With its African HIV/AIDS ‘Agenda for Action’, the bank said it was moving away from its initial ’emergency response’ role as the world’s principal financier of HIV/AIDS programs, towards a new mission with four new strategic objectives.

These include: at the global level, advising countries on how best to manage the complexity of the international financing they receive; and at the local level, helping countries to accelerate implementation and take a long-term sustainable development response to HIV/AIDS; strengthening the monitoring and evaluation capacity of countries to track the efficiency, effectiveness and transparency of their HIV/AIDS response; and building up stronger health and fiduciary systems.

Amalgamating HIV/AIDS services with those for reproductive and maternal health, nutrition and other diseases such as malaria and TB, would remedy a long-standing defect in many national HIV/AIDS programs to date.

The ‘feminization’ of the epidemic and its links to sexual and reproductive health and the frequency of co-infection with TB (and the emerging Extensively Drug Resistant TB) and other opportunistic diseases, amplify the importance of providing people with integrated health services.

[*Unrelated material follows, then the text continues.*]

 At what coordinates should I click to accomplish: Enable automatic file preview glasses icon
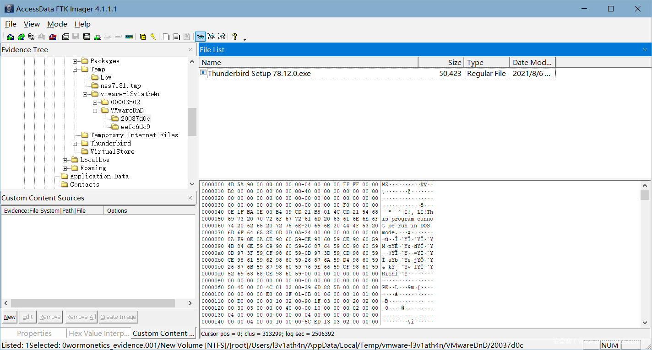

Specifically, the bank would commit to: provide at least US$250 million a year for HIV/AIDS initiatives, based on country demand and establish a grant incentive fund of US$5 million annually to promote capacity building, analysis and HIV/AIDS project components in key sectors such as health, education, transport, public sector management and other sectoral projects.

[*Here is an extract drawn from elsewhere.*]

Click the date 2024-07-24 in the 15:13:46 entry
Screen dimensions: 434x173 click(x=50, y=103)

“After 25 years, it is time to apply the lessons of experience and scale up what is working.

“With this Agenda for Action, the World Bank reaffirms its long-term commitment to assist partner countries achieve… universal access… to HIV prevention, treatment, care and support by integrating AIDS into their national development agendas, scaling up… responses and strengthening national systems,” said Peter Piot, Executive Director of the Joint United Nations Programme on HIV/AIDS (UNAIDS).